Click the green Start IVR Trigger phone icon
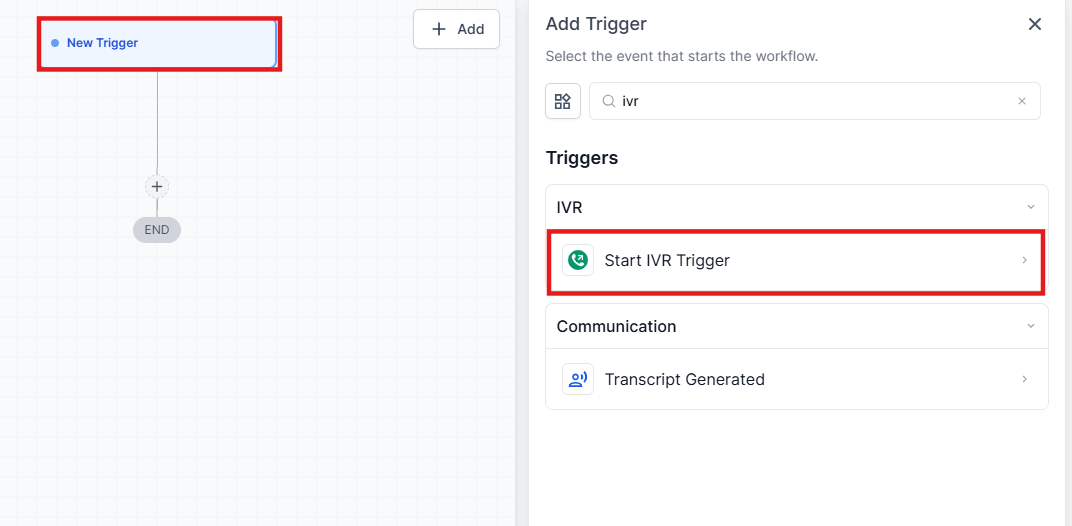This screenshot has height=526, width=1072. 578,261
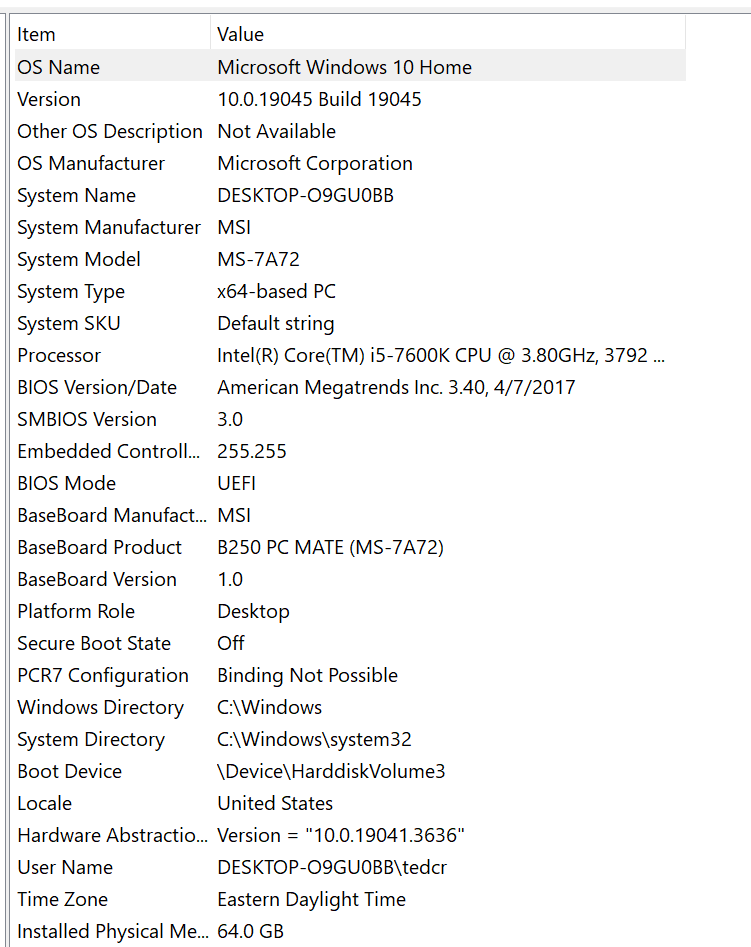Select the Secure Boot State row
751x947 pixels.
350,643
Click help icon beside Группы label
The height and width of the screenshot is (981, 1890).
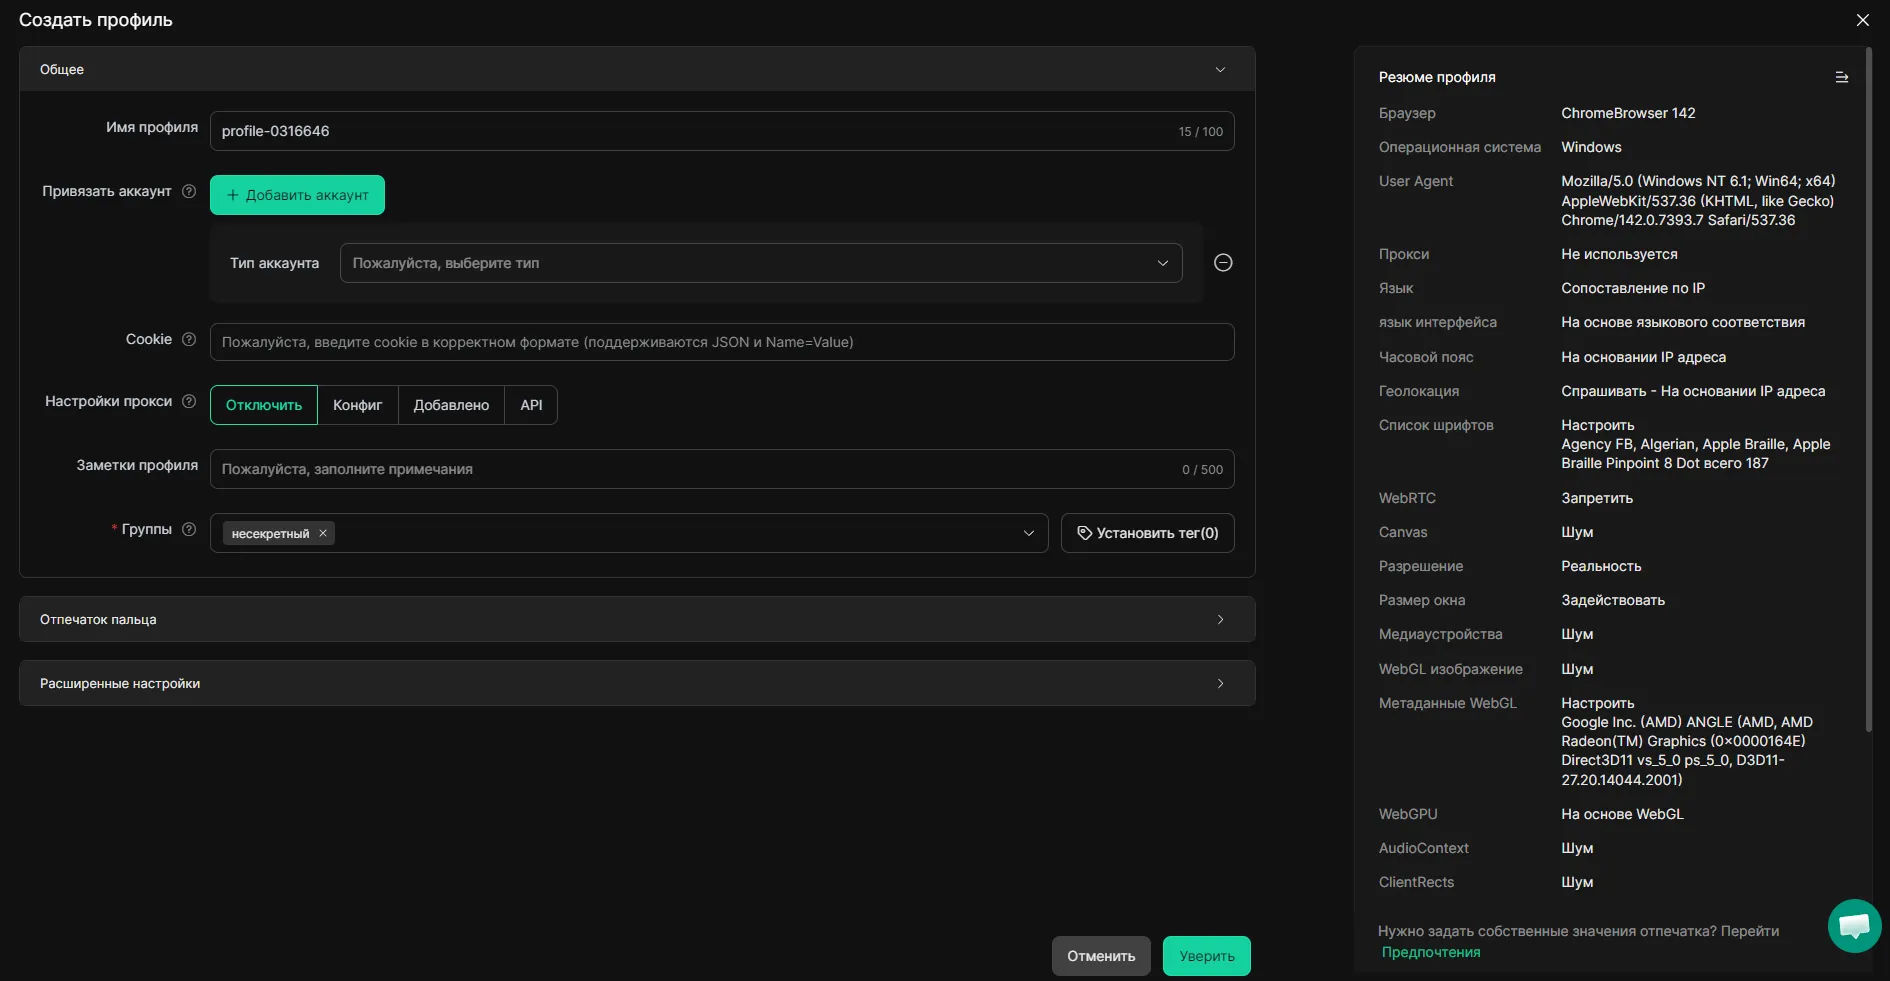click(x=189, y=529)
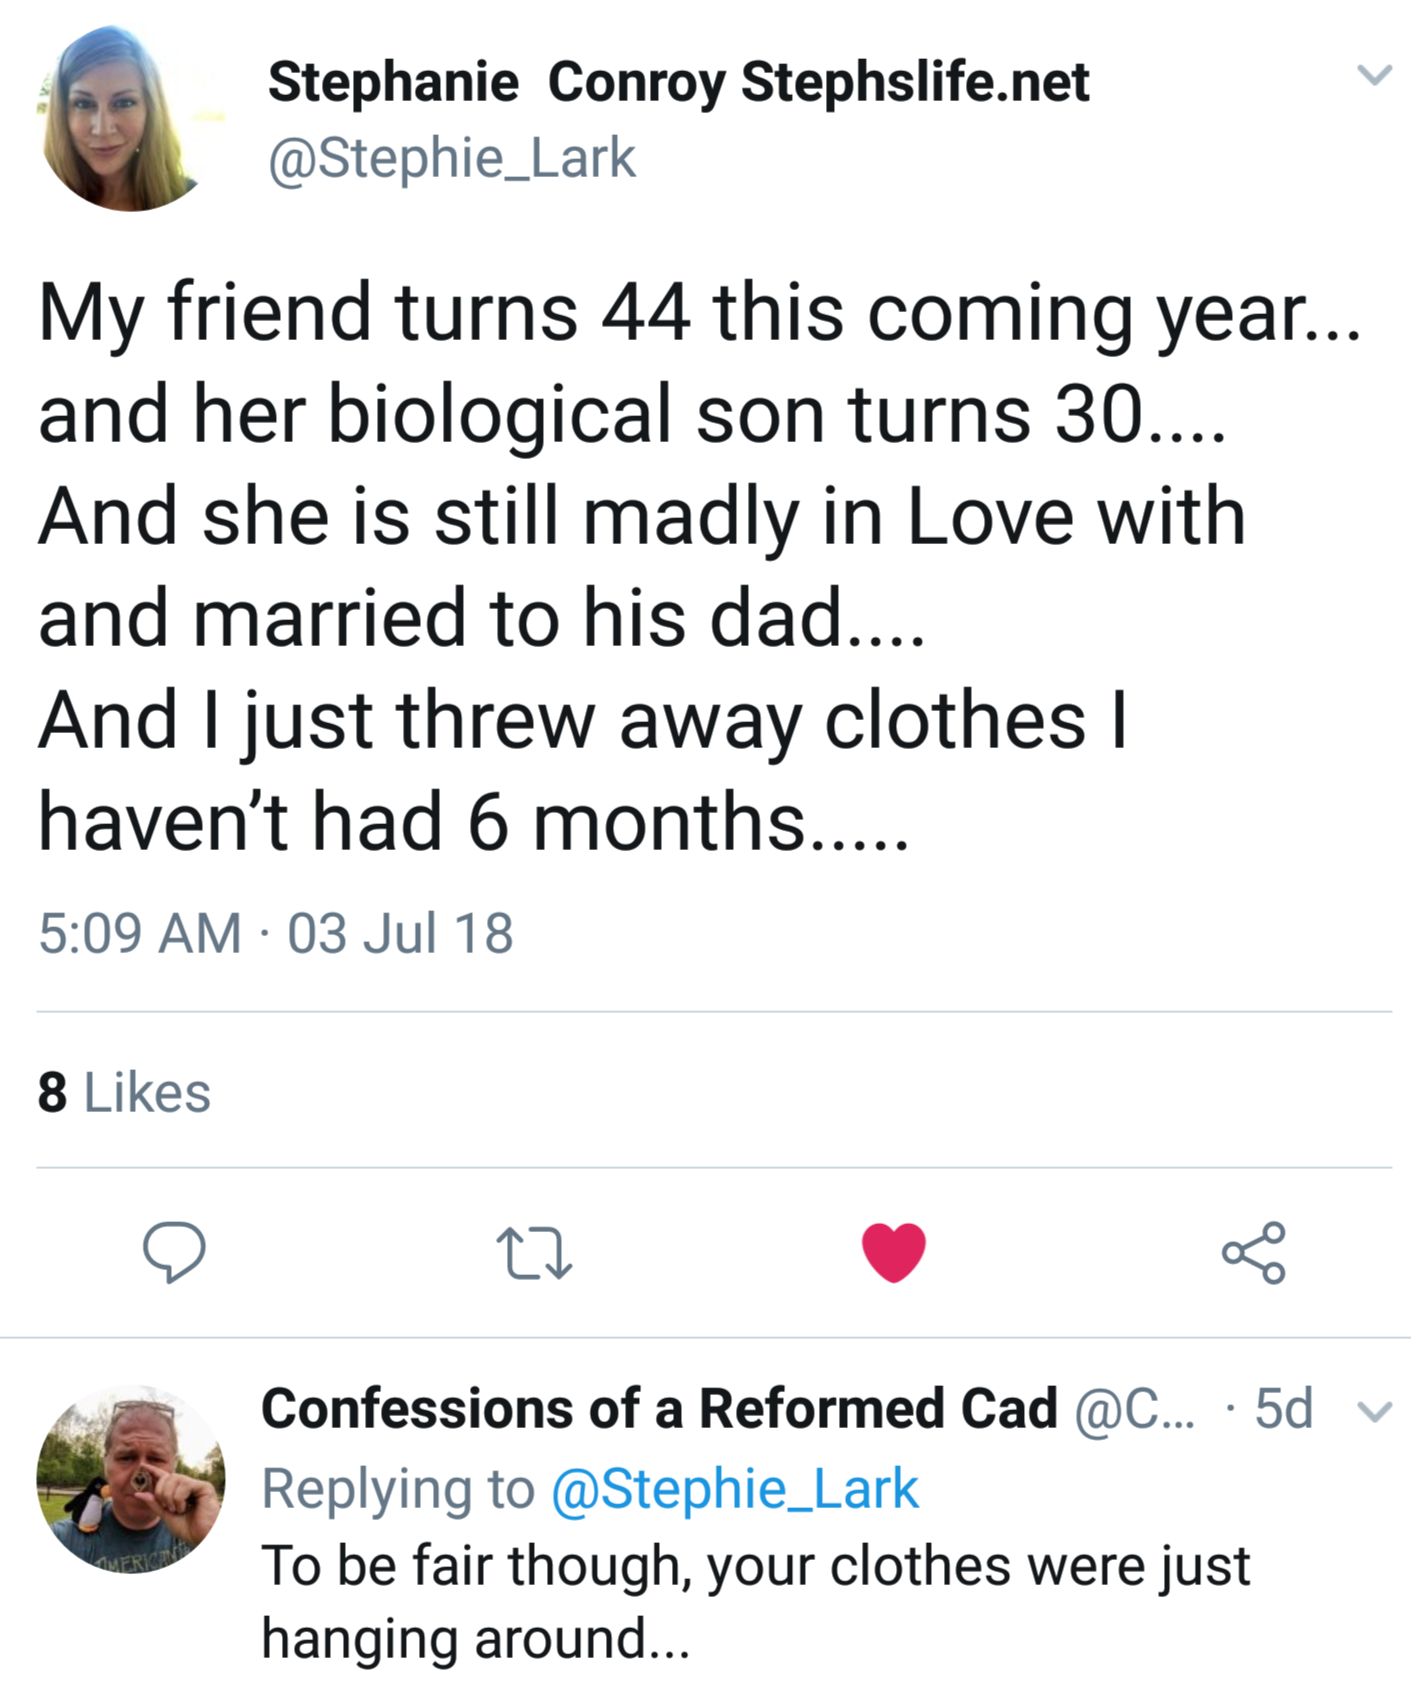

----------

#### WORK REQUIRED
None of the pictures belong in the copy; transcribe the rest of the data exactly.

#### TASK RESULT
Click the green Start IVR Trigger phone icon
This screenshot has height=526, width=1072. 578,261
Select the Secure Boot State row
751x947 pixels.
350,643
Click help icon beside Группы label
The height and width of the screenshot is (981, 1890).
click(x=189, y=529)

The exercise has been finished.